Page:
Features

Sex Offender Database Soon to be Seen on Internet: By JAKOB SCHILLER

Tuesday September 28, 2004

Lorie Harnden, whose daughter is a first grader at Fairmount Elementary School, is just one of several anxious El Cerrito parents awaiting the arrival of a service signed into law Friday by Gov. Schwarzenegger that allows the Department of Justice to post information about registered sex offenders on line. 

Harnden and other Fairmount parents are well aware of the law because two weeks ago they learned that a school neighbor, Paul Alfred Jagoda, 57, was arrested in a Sacramento hotel by the Department of Justice on charges of attempted child molestation. 

The legislation that created the law, AB 488, was introduced by Rep. Nicole Parra, D-Hanford, and endorsed by the California Attorney General. It will update and expand services provided under a provision called Megan’s Law, which has made sex offenders’ information public since 1996. The law is named after 7-year-old Megan Kanka, a New Jersey girl who was raped and killed by a neighbor with a sex offense record that was unknown to Megan’s parents. 

Until now the information could only be accessed through a Megan’s Law database maintained at law enforcement agencies that serve populations of over 200,000. The new law will make the database of sex offenders available over the Internet. 

Not only should sex offender’s information be listed online, said Harnden, they should also “have to wear a hat that says ‘I’m a sex offender.’” 

According to the attorney general’s website, the new online system will have detailed physical descriptions along with a home address and picture if available, for the most serious offenders, including sexual predators and those classified as “high risk,” and “serious.” The service must be running on or before July 1, 2005. 

A serious sex crime offender is defined by the attorney general as someone convicted of committing a lewd act upon a child under 14 or some one who committed a sex crime that includes elements of force or fear. Examples of serious crimes include rape, child molestation, sodomy with a minor or by force, oral copulation with a child or dependent adult, and abduction of a child for purposes of prostitution.

Provided material:

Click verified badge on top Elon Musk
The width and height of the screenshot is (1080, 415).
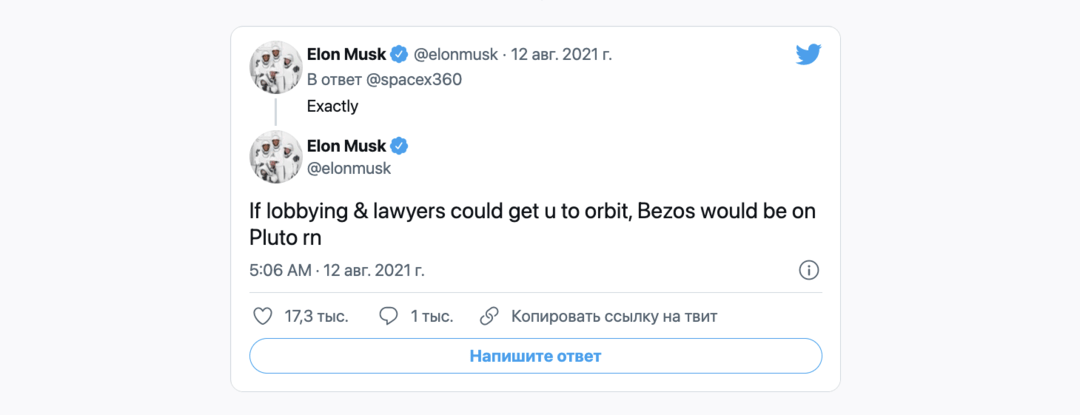(398, 54)
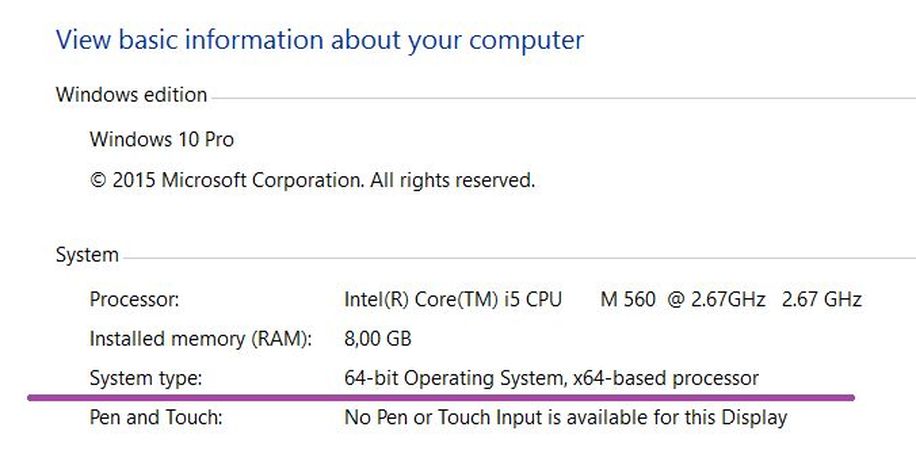Click the purple underline beneath System type
Screen dimensions: 916x450
tap(440, 396)
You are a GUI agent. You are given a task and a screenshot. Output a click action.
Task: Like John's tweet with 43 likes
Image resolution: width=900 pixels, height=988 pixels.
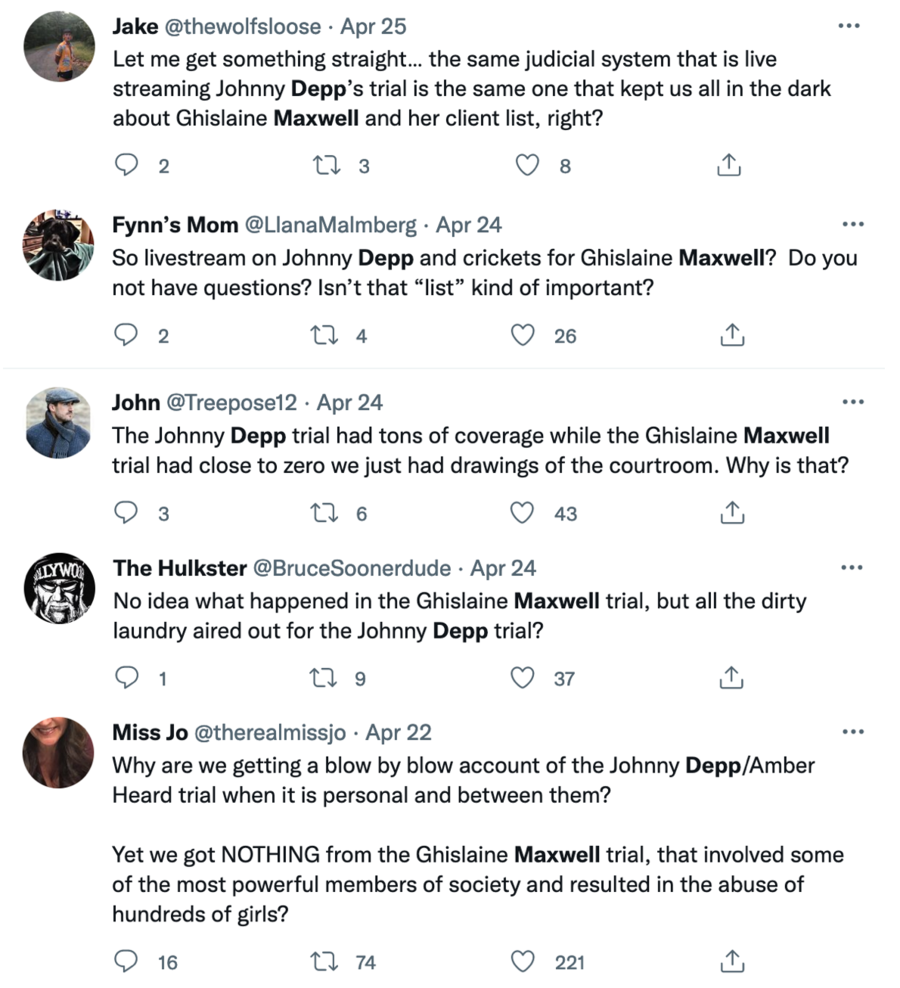coord(523,513)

Written tasks:
A - For each statement, state whether it agrees with the sex offender database article. Answer yes or no, and quote the deciding words of the article. (i) The law was signed by Gov. Schwarzenegger on a Friday. (ii) Megan's Law has made sex offenders' information public since 2004. (iii) The online service must be running on or before July 1, 2005.
B - Reproduce the portion of the sex offender database article starting at "Tuesday September 28, 2004" and ending at "offenders on line.".
C - Carry on the sex offender database article from the point at which it stops.
The entries form separate material and are not part of the sex offender database article.

Task-by-task results:
A -
(i) Yes: "signed into law Friday by Gov. Schwarzenegger"
(ii) No: "which has made sex offenders’ information public since 1996"
(iii) Yes: "The service must be running on or before July 1, 2005."

B -
Tuesday September 28, 2004

Lorie Harnden, whose daughter is a first grader at Fairmount Elementary School, is just one of several anxious El Cerrito parents awaiting the arrival of a service signed into law Friday by Gov. Schwarzenegger that allows the Department of Justice to post information about registered sex offenders on line.

C -
High risk sex offenders are defined as “serious sex offenders who have been convicted of at least one violent sex offense and a combination of other offenses.” 

In El Cerrito there are 13 serious but no high risk offenders whose information will be available. Their crimes range from rape, to lewd or lascivious acts with a child under 14, to continual abuse of a child, according to information the Daily Planet found on the Megan’s law database at the Alameda county sheriff’s department. 

“I never though about looking [sex offenders] up [on a Megan’s law database] because to get up and go to a police station, I don’t have that time,” said Lashelle Jones, who has one daughter at Fairmount. “But if it was on the Internet I could do it at work.” 

Angelique Shaw, 15, whose two younger sisters go to Fairmount, is a student at El Cerrito High. She said she is going to use the service and encourage her friends to do the same because they are constantly approached by older men. 

“High school girls are gullible, they want to meet older guys because they think it will make them cooler. If you run into a desperate girl and she needs a boyfriend, she’ll talk to anyone,” she said. 

According to information released by the attorney general, over 85,000 of the state’s 101,589 registered sex offenders are classified as high risk or serious. The remaining 16,307 registrants, classified as “other,” will still have their information published on the website but their zip code will be released instead of their home address.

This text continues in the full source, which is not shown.